Há, no entanto, outras formas mais subtis de perseguição ou desconsideração religiosa, como são os esforços para a “privatizar” a fé. Ora é a minha fé que marca profundamente a minha maneira de ser e de actuar. Como diz o Papa, “na liberdade religiosa exprime-se a especificidade da pessoa “ (1). Como cidadão, actuo segundo a minha mundividência, como a actuação do ateu ou do agnóstico também depende das suas munfividências. Portanto é tão legítima a dimensão pública da fé, como o é a do ateísmo ou a do agnosticismo. Além disso, poderemos ainda olhar por outra perspectiva: as religiões são também movimentos culturais, cujos contributos têm moldado as sociedades e a própria humanidade. Como recorda o Papa: “Inegável é a contribuição que as religiões prestam à sociedade. São numerosas as instituições caritativas e culturais que atestam o papel construtivo dos crentes na vida social. Ainda mais importante é a contribuição ética da religião no âmbito político. Tal contribuição não deveria ser marginalizada ou proibida, mas vista como válida ajuda para a promoção do bem comum.” (6)

Mas há uma outra “privatização da fé” mais preocupante, porque não se resolve por legislação ou por reflexões filosóficas, mas porque é interna à própria Igreja católica. Há muitos católicos que resumem a vivência da sua fé no ir à missa, mandar os filhos à catequese e dar migalhas das suas sobras para uma qualquer instituição. O seu comportamento, muitas vezes exemplar, resulta do facto de serem “boas” pessoas, cumpridores das responsabilidades familiares e profissionais e não (tanto) do seu encontro com Jesus Cristo: “No início do ser cristão, não há uma decisão ética ou uma grande ideia, mas o encontro com um acontecimento, com uma Pessoa que dá à vida um novo horizonte e, desta forma, o rumo decisivo” (DCE 1).

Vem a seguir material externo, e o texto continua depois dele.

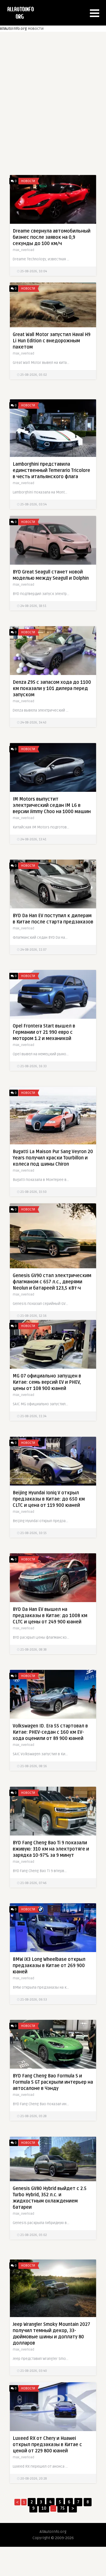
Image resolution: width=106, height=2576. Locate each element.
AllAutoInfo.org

Ora Jesus disse-nos que “Não é o que diz ‘Senhor, Senhor’ que entrará no Reino dos Céus” (Mt 7,22) e que os sinais do Reino (Mt 11,4-6) decorrem dos critérios indispensáveis para entrar nele: dar pão e água, visitar os doentes e os presos, acolher os estrangeiros, … (Mt 25,34ss).
Portanto, estamos a privatizar a nossa fé, isto é, a fechá-la dentro das paredes das igrejas, sempre que não lutamos, em nome de Jesus Cristo, que vamos conhecendo pela Catequese e nos alimenta na Eucaristia, por uma sociedade mais justa, mais solidária, mais fraterna, mais humana. É isto e não vistosas procissões ou públicas vias-sacras que desprivatizam a nossa fé.
“Repensar juntos a pastoral em Portugal” é uma boa altura para responder às questões: que mudanças na Catequese e nas homilias? Que alterações na celebração da beleza do nosso Deus? Como viver e praticar a espiritualidade do samaritano a que tanto apelou Paulo VI no final do Concílio? Como ver a presença real de Jesus nos outros, especialmente nos que sofrem, nos famintos, nas prostitutas, nos drogados e em todos esses “mal-comportados” que, de um modo geral, comunidades cristãs e sociedade civil tendem a “varrer para baixo do tapete”?